* Reading passage *

A New York woman who has waited decades to publicly accuse a Catholic priest of rape kicked off more than 100 lawsuits filed Wednesday after a new state law opened a one-year window for sexual-abuse survivors to seek justice.
The 36-year-old, identified by the pseudonym Jane Doe, filed suit against the Roman Catholic Archdiocese of New York, claiming abuse by Father Ricardo Fajardo when she was a minor and he was working as a priest at the Church of St. Catherine of Genoa in Manhattan.
Doe’s suit, filed in the Supreme Court of the State of New York, alleges that she was raped by Fajardo, who “used his position as a dignified religious leader to ingratiate himself with [Doe’s] family as a trusted and respected individual.”
After volunteering to give her a ride home one day, Fajardo instead allegedly drove Doe back to the church rectory and invited her to lay in his bed. Then he gave her alcohol, groped and kissed her, and then raped her, according to the lawsuit.
Doe’s case is one of more than 100 lawsuits that were filed so far on Wednesday in 11 counties, mostly targeting Catholic dioceses in New York, by survivors of child sex abuse.

* Data lines *
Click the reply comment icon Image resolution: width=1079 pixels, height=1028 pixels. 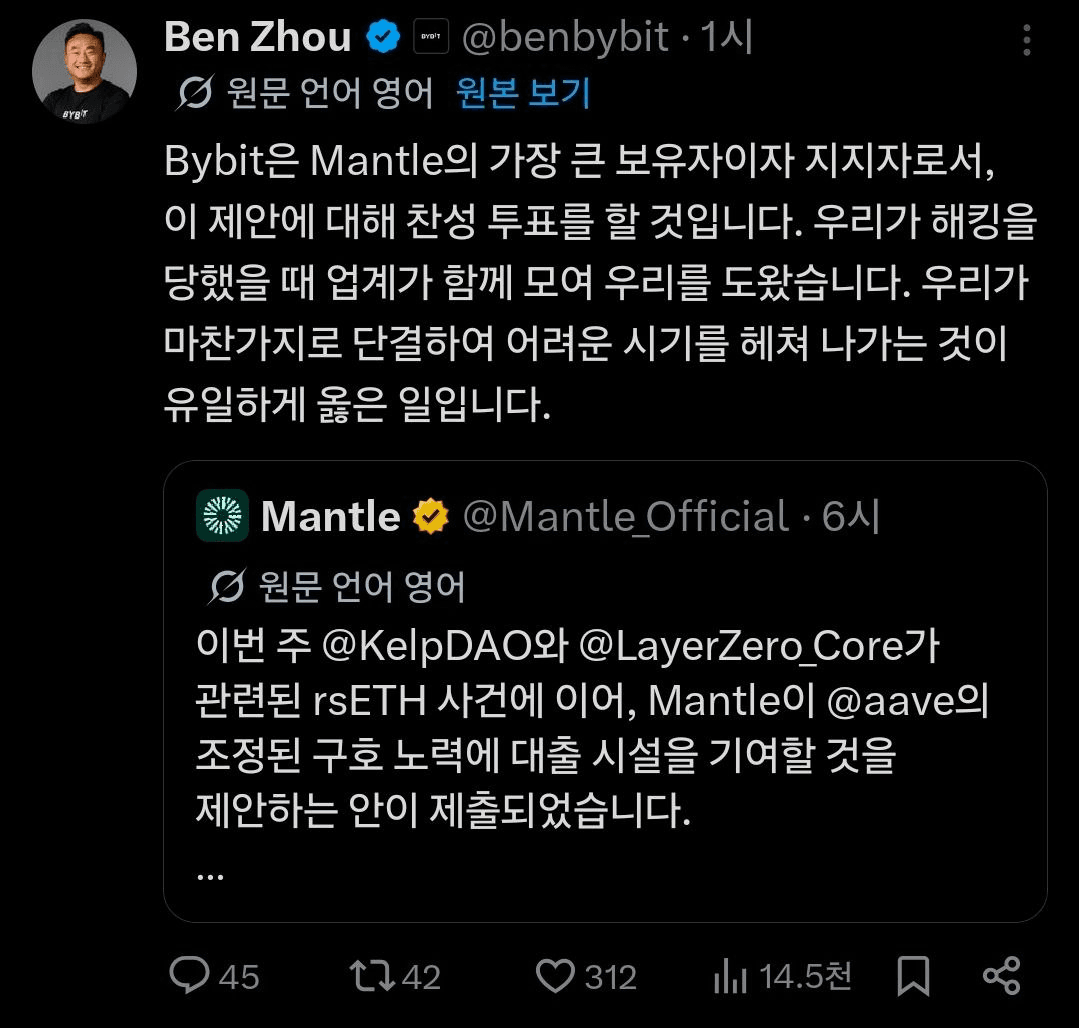point(190,975)
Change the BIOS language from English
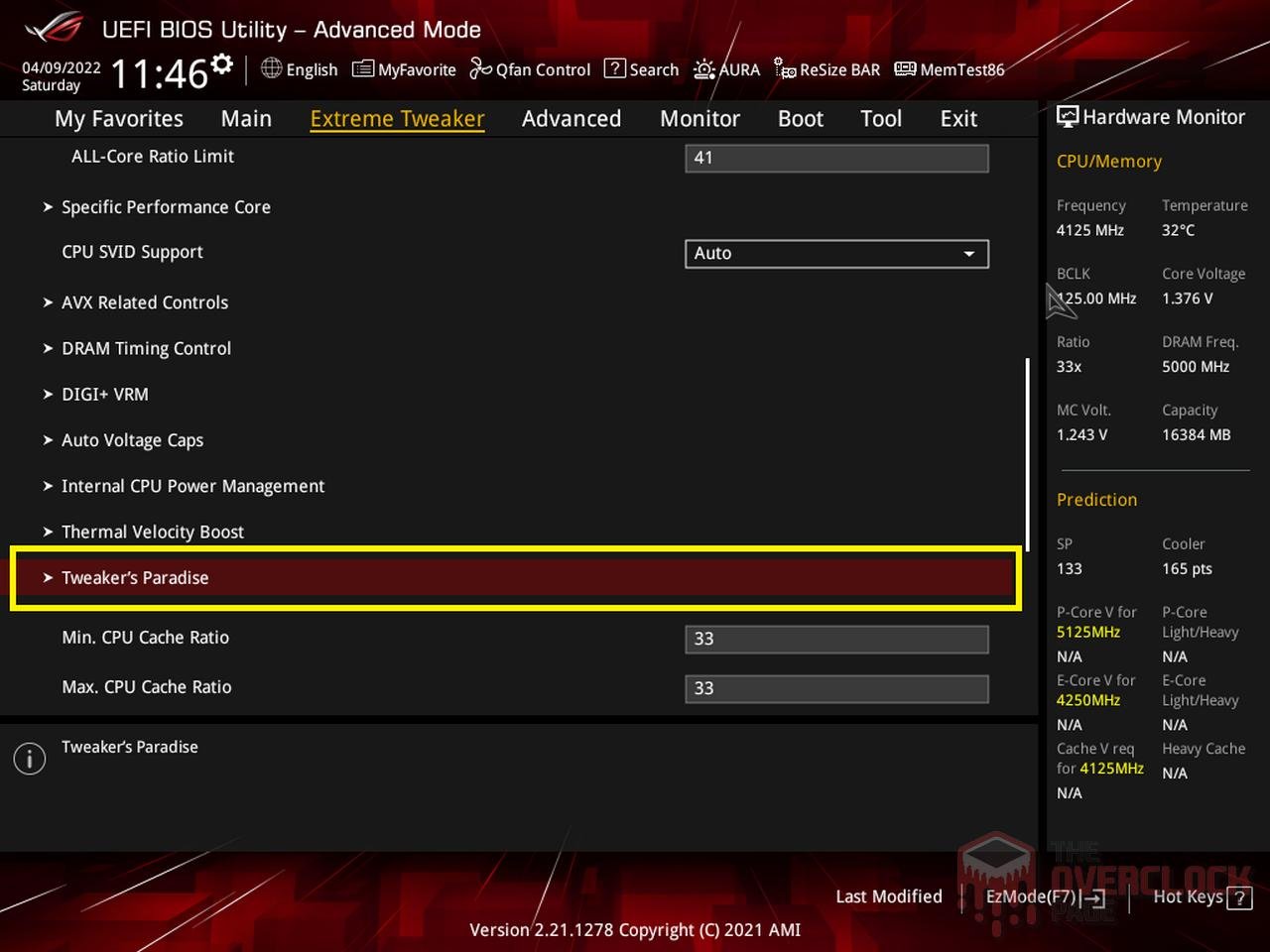 click(x=299, y=69)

* What is needed *
Reproduce the portion of the article on the New York abuse lawsuits that runs from "A New York woman" up to and including "to seek justice.".

* Answer to the problem *
A New York woman who has waited decades to publicly accuse a Catholic priest of rape kicked off more than 100 lawsuits filed Wednesday after a new state law opened a one-year window for sexual-abuse survivors to seek justice.